The Uniform Child Custody Jurisdiction and Enforcement Act

An area of some complexity that shows up in Family Law is jurisdiction for child custody cases.  And when I'm working with students who are preparing for the MEE, it's an area we spend some time on because it's important to know it well should it show up on the exam.  In other words, it could amount to a large percentage of the points in any given essay.

The Act to understand well in this regard is the Uniform Child Custody Jurisdiction and Enforcement Act which is far too many words and so after mentioning it once in an essay, just call it the UCCJEA.  The purpose of the Act is to avoid jurisdictional disputes with courts of other states in matters of child custody and visitation as well as promote interstate cooperation. It also aims to facilitate the interstate enforcement of custody and visitation orders.

And so a question may be raised in a fact pattern as to which state has jurisdiction to initially enter or to modify a child custody or visitation order.  First, we look to the home state of the child. A child's home state is the state in which the child lived with a parent (or a person acting as parent) for at least six consecutive months immediately before the commencement of the proceeding.  If the child is less than six months old then the home state will be the state where the child has lived since birth disregarding temporary absences.  A court in the home state of the child will have jurisdiction to enter or modify a custody or visitation order

It's possible, though, that a child had a home state (had been living in the state for at least 6 consecutive months) and within the last six months has moved out of state.  A court in the state that was recently the child's home state will have jurisdiction to enter a custody order if a parent or person acting as a parent continues to live in that state.

Further, it's also possible that no state will satisfy the home state test as stated above.  If no state has or accepts home state jurisdiction then a court will have jurisdiction to enter or modify a custody or visitation order if that court sits in a state in which the child and at least one parent (or persons acting as parents) have a significant connection and if substantial evidence concerning the child is available in that state.

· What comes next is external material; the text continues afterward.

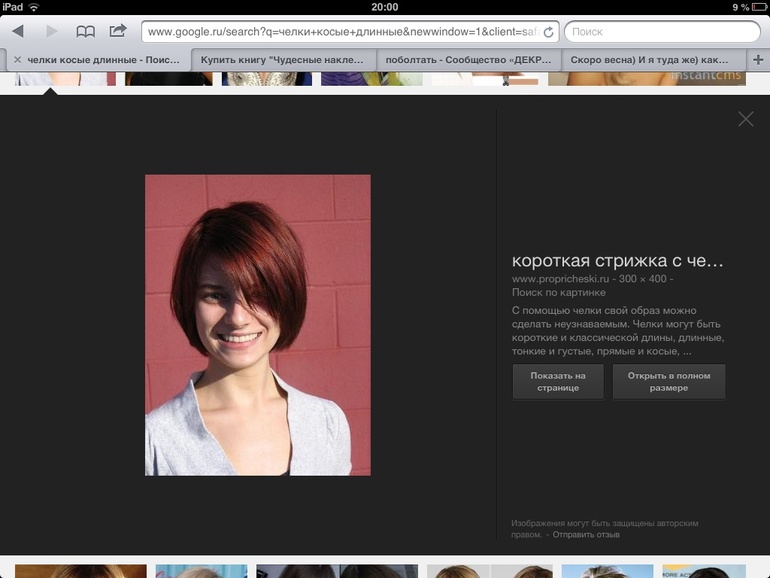Click "Отправить отзыв" link

coord(586,535)
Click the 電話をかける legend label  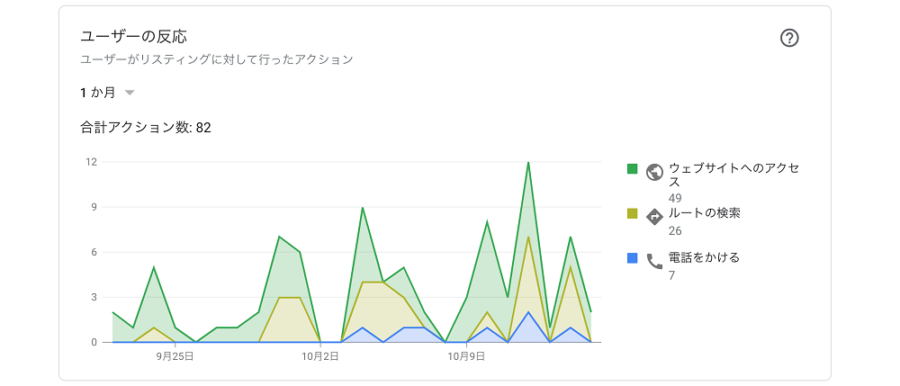704,257
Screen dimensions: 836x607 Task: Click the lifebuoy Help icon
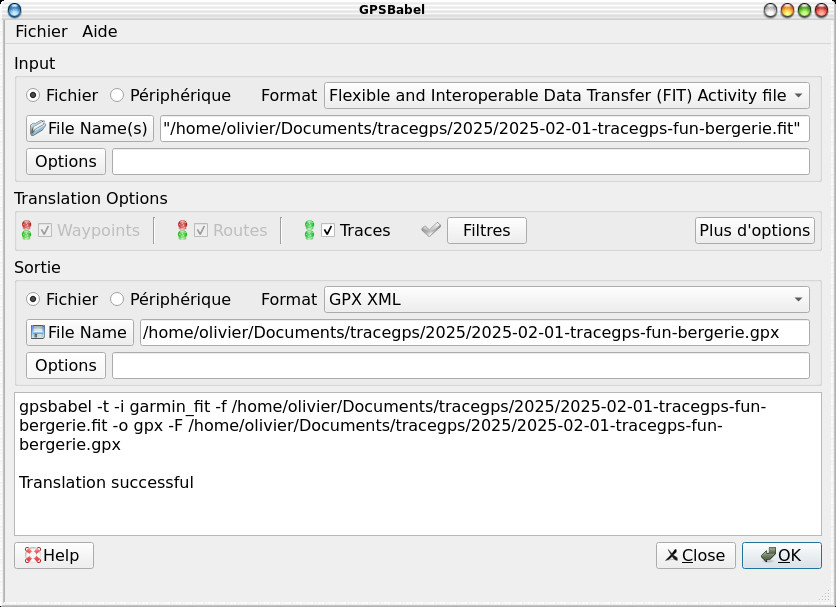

When analyzing jurisdiction for these purposes, I would first look to apply the home state rules and then move on to the significant connection test if necessary.  And then note that the court that made the initial custody or visitation determination has exclusive continuing jurisdiction over the matter until neither the child nor the child's parents (or persons acting as a parent) continue to reside in the state or the child no longer has a significant connection with the state and substantial evidence relating to the matter is no longer available in the state.

Even if a court has jurisdiction as outlined above, the court may choose to decline jurisdiction if it determines that it is an inconvenient forum under the circumstances and that a court in another state is a more appropriate forum.  Finally, note that under some extreme circumstances, a court may have temporary emergency jurisdiction even if the general jurisdiction rules as outlined above are not satisfied.  This should be applied sparingly, though; a court will have temporary emergency jurisdiction if the child has been abandoned or if it is necessary in an emergency to protect the child because the child, the child's sibling(s), or the child's parent is threatened with or subjected to abuse.